Exercise 1:
In the post on lectures in a writing class, which journal will publish the teaching note that accompanies the lecture-tutorial on tone?
Exercise 2:
From the post on lectures in a writing class, reproduce the passage from "Today, I am" up to and including "misuse of PowerPoint.", copying it character for character.

══ Page excerpt ══

Lectures in a writing class. Oh my!

Today, I am correcting proofs for a teaching note that will soon appear along with my lecture-tutorial on tone in Journal of Organizational Behavior Education. The paper explains the teaching philosophy behind use of video lecture-tutorials like those I have been posting here at ProsWrite. (Click on the tab to view the complete collection on the Videos page.)

I know lectures are criticized as ineffective pedagogy. (Replace “ineffective” with any of the following: archaic, passive, egotistical, and so on.) And lectures are ESPECIALLY maligned in a performance-based writing course.  When I viewed the student responses to the LectureFail Project at the Chronicle of Higher Education, it was clear that the complaints focused almost exclusively on professors’ presentation skills, including the misuse of PowerPoint.

In an enlightened and persuasive editorial in Inside Higher Ed a couple of years back, Adam Kotsko defended the use of lectures

. . . as long as they’re used in a conscious way. They have the possibility of covering up the flaws of lazy or unengaged educators in some cases, but then so does the discussion model — showing up with the book in hand and asking, “So what’d you think?” arguably takes even less work than delivering a decades-old lecture.

═══
══ Dataset extract ══

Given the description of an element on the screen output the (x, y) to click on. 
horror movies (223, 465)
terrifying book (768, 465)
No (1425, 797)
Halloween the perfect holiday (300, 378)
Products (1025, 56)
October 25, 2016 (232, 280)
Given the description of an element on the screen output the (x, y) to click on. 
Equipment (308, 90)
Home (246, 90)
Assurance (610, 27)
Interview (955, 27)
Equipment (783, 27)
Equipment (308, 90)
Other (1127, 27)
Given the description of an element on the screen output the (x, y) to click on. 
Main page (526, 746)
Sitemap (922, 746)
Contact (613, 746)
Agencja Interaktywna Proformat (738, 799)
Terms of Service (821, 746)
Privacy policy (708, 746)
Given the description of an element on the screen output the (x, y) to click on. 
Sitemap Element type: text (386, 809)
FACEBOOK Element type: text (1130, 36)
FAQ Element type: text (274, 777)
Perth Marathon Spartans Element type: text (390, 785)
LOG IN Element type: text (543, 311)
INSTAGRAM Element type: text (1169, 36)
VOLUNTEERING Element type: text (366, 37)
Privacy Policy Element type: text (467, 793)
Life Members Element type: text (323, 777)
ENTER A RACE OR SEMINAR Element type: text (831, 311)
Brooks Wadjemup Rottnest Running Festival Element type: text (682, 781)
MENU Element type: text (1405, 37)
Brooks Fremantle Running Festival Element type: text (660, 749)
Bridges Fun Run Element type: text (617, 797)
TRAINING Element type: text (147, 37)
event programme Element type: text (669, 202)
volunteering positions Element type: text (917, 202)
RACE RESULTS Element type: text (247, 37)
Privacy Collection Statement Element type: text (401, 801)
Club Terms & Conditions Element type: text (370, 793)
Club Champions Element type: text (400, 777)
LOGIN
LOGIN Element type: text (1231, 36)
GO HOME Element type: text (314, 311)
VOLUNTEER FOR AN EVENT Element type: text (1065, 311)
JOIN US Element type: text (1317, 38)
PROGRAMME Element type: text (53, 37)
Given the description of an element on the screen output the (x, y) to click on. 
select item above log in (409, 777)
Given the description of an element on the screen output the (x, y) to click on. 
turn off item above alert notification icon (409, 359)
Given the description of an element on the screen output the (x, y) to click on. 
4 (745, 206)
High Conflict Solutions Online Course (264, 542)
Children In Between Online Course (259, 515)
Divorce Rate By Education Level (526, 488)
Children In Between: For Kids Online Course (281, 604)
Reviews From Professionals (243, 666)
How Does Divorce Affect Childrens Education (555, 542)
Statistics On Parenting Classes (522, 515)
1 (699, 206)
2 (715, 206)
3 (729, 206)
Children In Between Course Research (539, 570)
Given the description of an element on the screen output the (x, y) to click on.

═══

Expected answer 1:
Journal of Organizational Behavior Education

Expected answer 2:
Today, I am correcting proofs for a teaching note that will soon appear along with my lecture-tutorial on tone in Journal of Organizational Behavior Education. The paper explains the teaching philosophy behind use of video lecture-tutorials like those I have been posting here at ProsWrite. (Click on the tab to view the complete collection on the Videos page.)

I know lectures are criticized as ineffective pedagogy. (Replace “ineffective” with any of the following: archaic, passive, egotistical, and so on.) And lectures are ESPECIALLY maligned in a performance-based writing course.  When I viewed the student responses to the LectureFail Project at the Chronicle of Higher Education, it was clear that the complaints focused almost exclusively on professors’ presentation skills, including the misuse of PowerPoint.